Fernandes mencetak gol penalti dan gol indah dari luar kotak penalti saat Manchester United memulai tur pramusim mereka di Amerika Serikat dengan kemenangan di MetLife Stadium.
Pemain berusia 30 tahun itu bisa saja meninggalkan Old Trafford pada bulan Juni setelah mempertimbangkan tawaran besar dari klub Saudi Al Hilal.
Namun, Dia memutuskan untuk tetap tinggal, dan Amorim mengatakan hal itu penting bagi Setan Merah.
“Hal itu sangat jelas musim lalu,” kata Amorim. "Anda bisa melihatnya dari assist dan golnya. Bukan hanya itu.
“Saya pikir sekarang dia memiliki lebih banyak pemain. Saya merasakannya selama tur. Saya merasa sekarang ada lebih banyak pemain yang bisa membantunya memimpin tim. Itu hal yang baik. Tapi dia adalah pemimpin kami, jadi itu sangat penting. Bukan hanya di lapangan, tapi juga di luar lapangan.”
Fernandes sering digunakan sebagai gelandang bertahan dalam sistem 3-4-3 Amorim musim lalu.
Pelatih Manchester United memilih Kobbie Mainoo dan Manuel Ugarte melawan West Ham, memungkinkan Fernandes mengambil salah satu peran No. 10 bersama pemain baru Matheus Cunha.
“Tidak mungkin memainkan semua posisi,” kata Amorim. "Musim lalu saya merasa kadang-kadang saya memaksanya mundur untuk memiliki lebih banyak penguasaan bola dalam pembangunan serangan, dan kemudian kami kehilangan Bruno di dekat kotak penalti.
"Dia hidup dengan memberi contoh. Dia bekerja sangat keras. Selalu siap sedia. Terkadang dia bermain dengan rasa sakit. Masalahnya, terkadang dia merasa frustrasi dan terkadang dia kehilangan sedikit fokus pada pekerjaannya.

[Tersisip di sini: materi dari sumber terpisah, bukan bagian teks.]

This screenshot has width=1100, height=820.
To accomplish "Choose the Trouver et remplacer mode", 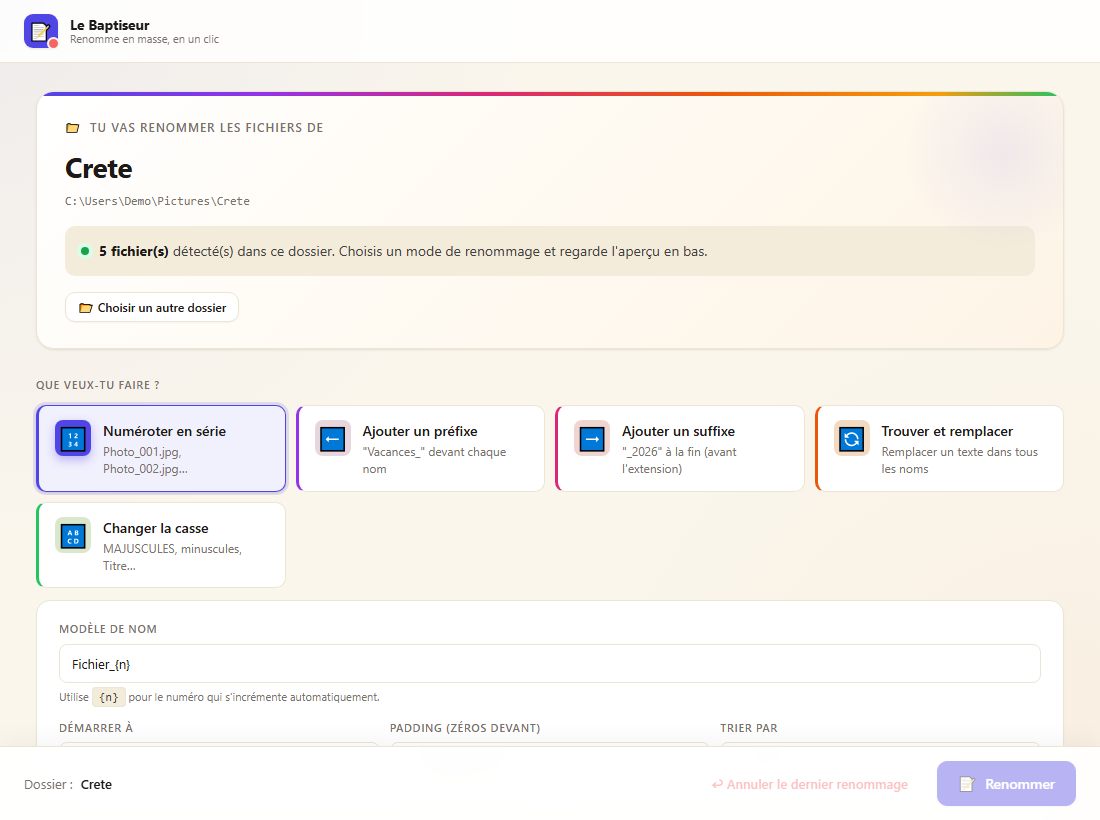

“Terkadang dia ingin membantu rekan-rekannya begitu banyak sehingga terkadang itu bukan hal terbaik yang harus dilakukan. Bruno harus menunggu bola dalam situasi yang berbeda-beda. Hal seperti ini adalah ciri seorang pemimpin, tapi dia membutuhkan bantuan. Dan dia akan mendapatkan bantuan.”